* **INFORMATION SHOWN**
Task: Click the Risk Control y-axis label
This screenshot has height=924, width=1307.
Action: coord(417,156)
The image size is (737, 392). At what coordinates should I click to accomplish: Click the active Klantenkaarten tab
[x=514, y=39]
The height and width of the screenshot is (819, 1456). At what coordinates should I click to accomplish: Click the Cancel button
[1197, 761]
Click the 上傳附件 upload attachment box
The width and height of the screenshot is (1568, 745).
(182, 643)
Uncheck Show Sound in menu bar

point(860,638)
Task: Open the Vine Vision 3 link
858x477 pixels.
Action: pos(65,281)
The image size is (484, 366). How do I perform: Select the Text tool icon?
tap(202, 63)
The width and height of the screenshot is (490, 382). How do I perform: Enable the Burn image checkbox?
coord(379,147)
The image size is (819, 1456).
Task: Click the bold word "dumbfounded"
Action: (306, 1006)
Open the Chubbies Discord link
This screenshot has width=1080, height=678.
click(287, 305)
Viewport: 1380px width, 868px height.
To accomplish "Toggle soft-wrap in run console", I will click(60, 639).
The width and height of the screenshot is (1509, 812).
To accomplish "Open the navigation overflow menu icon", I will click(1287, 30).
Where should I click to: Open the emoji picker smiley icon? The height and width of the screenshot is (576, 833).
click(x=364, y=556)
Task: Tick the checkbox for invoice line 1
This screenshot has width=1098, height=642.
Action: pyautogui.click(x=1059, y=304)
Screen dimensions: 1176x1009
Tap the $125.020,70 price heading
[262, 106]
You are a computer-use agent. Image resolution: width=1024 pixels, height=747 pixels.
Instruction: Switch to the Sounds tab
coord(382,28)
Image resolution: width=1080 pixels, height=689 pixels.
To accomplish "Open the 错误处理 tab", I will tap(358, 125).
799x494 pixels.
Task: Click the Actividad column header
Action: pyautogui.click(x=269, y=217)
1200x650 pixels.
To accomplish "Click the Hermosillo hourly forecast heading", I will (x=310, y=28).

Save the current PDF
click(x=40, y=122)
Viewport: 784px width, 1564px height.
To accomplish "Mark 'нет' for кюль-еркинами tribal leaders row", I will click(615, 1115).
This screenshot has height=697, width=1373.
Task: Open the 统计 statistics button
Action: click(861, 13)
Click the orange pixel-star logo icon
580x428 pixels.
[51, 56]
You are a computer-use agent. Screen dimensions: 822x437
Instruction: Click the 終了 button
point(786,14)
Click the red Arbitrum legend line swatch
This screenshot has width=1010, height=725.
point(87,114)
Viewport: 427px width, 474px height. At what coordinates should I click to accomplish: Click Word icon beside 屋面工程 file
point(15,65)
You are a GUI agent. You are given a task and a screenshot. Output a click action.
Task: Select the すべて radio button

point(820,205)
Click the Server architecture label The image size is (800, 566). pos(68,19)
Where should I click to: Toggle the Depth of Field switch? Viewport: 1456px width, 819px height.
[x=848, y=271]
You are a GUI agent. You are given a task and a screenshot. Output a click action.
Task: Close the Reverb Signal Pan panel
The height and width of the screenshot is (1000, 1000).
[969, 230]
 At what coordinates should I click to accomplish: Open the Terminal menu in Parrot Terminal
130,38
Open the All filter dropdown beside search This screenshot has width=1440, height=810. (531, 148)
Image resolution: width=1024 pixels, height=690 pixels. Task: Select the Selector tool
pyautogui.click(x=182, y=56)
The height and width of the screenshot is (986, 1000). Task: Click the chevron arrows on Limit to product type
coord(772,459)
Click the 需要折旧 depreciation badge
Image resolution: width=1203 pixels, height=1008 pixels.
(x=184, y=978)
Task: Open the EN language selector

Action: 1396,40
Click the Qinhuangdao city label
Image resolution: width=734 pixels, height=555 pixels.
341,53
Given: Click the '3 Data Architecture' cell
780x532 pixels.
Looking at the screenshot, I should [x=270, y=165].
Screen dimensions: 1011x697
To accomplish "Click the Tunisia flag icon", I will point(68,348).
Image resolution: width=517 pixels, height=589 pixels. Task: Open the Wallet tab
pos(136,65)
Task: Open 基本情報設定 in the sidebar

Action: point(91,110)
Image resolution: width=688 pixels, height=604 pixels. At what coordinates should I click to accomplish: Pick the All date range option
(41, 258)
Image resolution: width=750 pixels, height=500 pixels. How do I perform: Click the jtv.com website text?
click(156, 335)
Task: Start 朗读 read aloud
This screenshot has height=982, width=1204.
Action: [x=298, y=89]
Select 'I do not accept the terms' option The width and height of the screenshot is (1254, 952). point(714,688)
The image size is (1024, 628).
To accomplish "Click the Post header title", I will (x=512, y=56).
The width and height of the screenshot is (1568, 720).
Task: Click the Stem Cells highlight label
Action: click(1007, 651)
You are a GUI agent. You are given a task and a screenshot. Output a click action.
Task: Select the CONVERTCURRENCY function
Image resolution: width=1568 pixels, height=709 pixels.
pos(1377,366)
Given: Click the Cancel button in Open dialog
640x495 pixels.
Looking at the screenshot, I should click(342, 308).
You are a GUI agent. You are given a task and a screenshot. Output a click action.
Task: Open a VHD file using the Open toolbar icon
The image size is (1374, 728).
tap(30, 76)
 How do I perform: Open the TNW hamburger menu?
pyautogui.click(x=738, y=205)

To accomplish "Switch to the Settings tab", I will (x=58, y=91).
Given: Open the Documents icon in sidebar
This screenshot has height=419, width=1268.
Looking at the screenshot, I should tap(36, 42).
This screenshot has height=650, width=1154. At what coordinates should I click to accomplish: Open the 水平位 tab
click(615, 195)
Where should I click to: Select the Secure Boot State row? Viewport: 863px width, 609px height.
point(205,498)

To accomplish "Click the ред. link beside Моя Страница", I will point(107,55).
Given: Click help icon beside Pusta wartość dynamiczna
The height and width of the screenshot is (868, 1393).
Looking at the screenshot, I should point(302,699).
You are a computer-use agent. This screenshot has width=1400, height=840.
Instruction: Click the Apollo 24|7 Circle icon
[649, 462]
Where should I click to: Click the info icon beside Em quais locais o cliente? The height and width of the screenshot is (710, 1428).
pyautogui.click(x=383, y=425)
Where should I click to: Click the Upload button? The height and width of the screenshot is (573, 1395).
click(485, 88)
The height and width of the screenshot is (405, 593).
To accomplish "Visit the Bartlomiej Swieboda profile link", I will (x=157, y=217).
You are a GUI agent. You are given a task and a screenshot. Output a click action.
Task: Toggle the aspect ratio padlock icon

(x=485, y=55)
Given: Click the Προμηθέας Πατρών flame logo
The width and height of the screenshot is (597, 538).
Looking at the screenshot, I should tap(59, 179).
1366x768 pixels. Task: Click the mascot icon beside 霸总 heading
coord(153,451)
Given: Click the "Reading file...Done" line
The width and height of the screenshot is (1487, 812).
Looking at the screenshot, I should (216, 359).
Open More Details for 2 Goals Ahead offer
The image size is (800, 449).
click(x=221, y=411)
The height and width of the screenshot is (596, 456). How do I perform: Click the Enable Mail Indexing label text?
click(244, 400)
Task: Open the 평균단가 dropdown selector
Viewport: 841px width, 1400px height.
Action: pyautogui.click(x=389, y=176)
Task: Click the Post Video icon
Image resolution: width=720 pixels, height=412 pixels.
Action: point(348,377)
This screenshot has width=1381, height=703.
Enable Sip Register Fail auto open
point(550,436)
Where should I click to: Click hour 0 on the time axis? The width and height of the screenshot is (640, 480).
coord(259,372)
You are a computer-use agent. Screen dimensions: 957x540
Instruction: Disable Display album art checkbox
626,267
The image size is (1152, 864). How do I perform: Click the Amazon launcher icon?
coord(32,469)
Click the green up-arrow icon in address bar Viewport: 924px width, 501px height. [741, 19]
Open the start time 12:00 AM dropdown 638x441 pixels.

* **WORK ORDER**
Would you restate each of the entries word for word?

* **EXERCISE ANSWER**
Task: Click the Risk Control y-axis label
This screenshot has height=924, width=1307.
Action: coord(417,156)
The image size is (737, 392). At what coordinates should I click to accomplish: Click the active Klantenkaarten tab
[x=514, y=39]
The height and width of the screenshot is (819, 1456). At what coordinates should I click to accomplish: Click the Cancel button
[1197, 761]
Click the 上傳附件 upload attachment box
The width and height of the screenshot is (1568, 745).
(182, 643)
Uncheck Show Sound in menu bar

point(860,638)
Task: Open the Vine Vision 3 link
858x477 pixels.
Action: pos(65,281)
The image size is (484, 366). How do I perform: Select the Text tool icon?
tap(202, 63)
The width and height of the screenshot is (490, 382). How do I perform: Enable the Burn image checkbox?
coord(379,147)
The image size is (819, 1456).
Task: Click the bold word "dumbfounded"
Action: (306, 1006)
Open the Chubbies Discord link
This screenshot has width=1080, height=678.
click(287, 305)
Viewport: 1380px width, 868px height.
To accomplish "Toggle soft-wrap in run console", I will click(60, 639).
The width and height of the screenshot is (1509, 812).
To accomplish "Open the navigation overflow menu icon", I will click(1287, 30).
Where should I click to: Open the emoji picker smiley icon? The height and width of the screenshot is (576, 833).
click(x=364, y=556)
Task: Tick the checkbox for invoice line 1
This screenshot has width=1098, height=642.
Action: pyautogui.click(x=1059, y=304)
Screen dimensions: 1176x1009
Tap the $125.020,70 price heading
[262, 106]
You are a computer-use agent. Image resolution: width=1024 pixels, height=747 pixels.
Instruction: Switch to the Sounds tab
coord(382,28)
Image resolution: width=1080 pixels, height=689 pixels.
To accomplish "Open the 错误处理 tab", I will tap(358, 125).
799x494 pixels.
Task: Click the Actividad column header
Action: pyautogui.click(x=269, y=217)
1200x650 pixels.
To accomplish "Click the Hermosillo hourly forecast heading", I will (x=310, y=28).

Save the current PDF
click(x=40, y=122)
Viewport: 784px width, 1564px height.
To accomplish "Mark 'нет' for кюль-еркинами tribal leaders row", I will click(615, 1115).
This screenshot has height=697, width=1373.
Task: Open the 统计 statistics button
Action: click(861, 13)
Click the orange pixel-star logo icon
580x428 pixels.
[51, 56]
You are a computer-use agent. Screen dimensions: 822x437
Instruction: Click the 終了 button
point(786,14)
Click the red Arbitrum legend line swatch
This screenshot has width=1010, height=725.
point(87,114)
Viewport: 427px width, 474px height. At what coordinates should I click to accomplish: Click Word icon beside 屋面工程 file
point(15,65)
You are a GUI agent. You are given a task and a screenshot. Output a click action.
Task: Select the すべて radio button

point(820,205)
Click the Server architecture label The image size is (800, 566). pos(68,19)
Where should I click to: Toggle the Depth of Field switch? Viewport: 1456px width, 819px height.
[x=848, y=271]
You are a GUI agent. You are given a task and a screenshot. Output a click action.
Task: Close the Reverb Signal Pan panel
The height and width of the screenshot is (1000, 1000).
[969, 230]
 At what coordinates should I click to accomplish: Open the Terminal menu in Parrot Terminal
130,38
Open the All filter dropdown beside search This screenshot has width=1440, height=810. (531, 148)
Image resolution: width=1024 pixels, height=690 pixels. Task: Select the Selector tool
pyautogui.click(x=182, y=56)
The height and width of the screenshot is (986, 1000). Task: Click the chevron arrows on Limit to product type
coord(772,459)
Click the 需要折旧 depreciation badge
Image resolution: width=1203 pixels, height=1008 pixels.
(x=184, y=978)
Task: Open the EN language selector

Action: 1396,40
Click the Qinhuangdao city label
Image resolution: width=734 pixels, height=555 pixels.
341,53
Given: Click the '3 Data Architecture' cell
780x532 pixels.
Looking at the screenshot, I should [x=270, y=165].
Screen dimensions: 1011x697
To accomplish "Click the Tunisia flag icon", I will point(68,348).
Image resolution: width=517 pixels, height=589 pixels. Task: Open the Wallet tab
pos(136,65)
Task: Open 基本情報設定 in the sidebar

Action: point(91,110)
Image resolution: width=688 pixels, height=604 pixels. At what coordinates should I click to accomplish: Pick the All date range option
(41, 258)
Image resolution: width=750 pixels, height=500 pixels. How do I perform: Click the jtv.com website text?
click(156, 335)
Task: Start 朗读 read aloud
This screenshot has height=982, width=1204.
Action: [x=298, y=89]
Select 'I do not accept the terms' option The width and height of the screenshot is (1254, 952). point(714,688)
The image size is (1024, 628).
To accomplish "Click the Post header title", I will (x=512, y=56).
The width and height of the screenshot is (1568, 720).
Task: Click the Stem Cells highlight label
Action: click(1007, 651)
You are a GUI agent. You are given a task and a screenshot. Output a click action.
Task: Select the CONVERTCURRENCY function
Image resolution: width=1568 pixels, height=709 pixels.
pos(1377,366)
Given: Click the Cancel button in Open dialog
640x495 pixels.
Looking at the screenshot, I should click(342, 308).
You are a GUI agent. You are given a task and a screenshot. Output a click action.
Task: Open a VHD file using the Open toolbar icon
The image size is (1374, 728).
tap(30, 76)
 How do I perform: Open the TNW hamburger menu?
pyautogui.click(x=738, y=205)

To accomplish "Switch to the Settings tab", I will (x=58, y=91).
Given: Open the Documents icon in sidebar
This screenshot has height=419, width=1268.
Looking at the screenshot, I should tap(36, 42).
This screenshot has height=650, width=1154. At what coordinates should I click to accomplish: Open the 水平位 tab
click(615, 195)
Where should I click to: Select the Secure Boot State row? Viewport: 863px width, 609px height.
point(205,498)

To accomplish "Click the ред. link beside Моя Страница", I will point(107,55).
Given: Click help icon beside Pusta wartość dynamiczna
The height and width of the screenshot is (868, 1393).
Looking at the screenshot, I should point(302,699).
You are a computer-use agent. This screenshot has width=1400, height=840.
Instruction: Click the Apollo 24|7 Circle icon
[649, 462]
Where should I click to: Click the info icon beside Em quais locais o cliente? The height and width of the screenshot is (710, 1428).
pyautogui.click(x=383, y=425)
Where should I click to: Click the Upload button? The height and width of the screenshot is (573, 1395).
click(485, 88)
The height and width of the screenshot is (405, 593).
To accomplish "Visit the Bartlomiej Swieboda profile link", I will (x=157, y=217).
You are a GUI agent. You are given a task and a screenshot. Output a click action.
Task: Toggle the aspect ratio padlock icon

(x=485, y=55)
Given: Click the Προμηθέας Πατρών flame logo
The width and height of the screenshot is (597, 538).
Looking at the screenshot, I should tap(59, 179).
1366x768 pixels. Task: Click the mascot icon beside 霸总 heading
coord(153,451)
Given: Click the "Reading file...Done" line
The width and height of the screenshot is (1487, 812).
Looking at the screenshot, I should (216, 359).
Open More Details for 2 Goals Ahead offer
The image size is (800, 449).
click(x=221, y=411)
The height and width of the screenshot is (596, 456). How do I perform: Click the Enable Mail Indexing label text?
click(244, 400)
Task: Open the 평균단가 dropdown selector
Viewport: 841px width, 1400px height.
Action: pyautogui.click(x=389, y=176)
Task: Click the Post Video icon
Image resolution: width=720 pixels, height=412 pixels.
Action: point(348,377)
This screenshot has width=1381, height=703.
Enable Sip Register Fail auto open
point(550,436)
Where should I click to: Click hour 0 on the time axis? The width and height of the screenshot is (640, 480).
coord(259,372)
You are a computer-use agent. Screen dimensions: 957x540
Instruction: Disable Display album art checkbox
626,267
The image size is (1152, 864). How do I perform: Click the Amazon launcher icon?
coord(32,469)
Click the green up-arrow icon in address bar Viewport: 924px width, 501px height. [741, 19]
Open the start time 12:00 AM dropdown 638x441 pixels.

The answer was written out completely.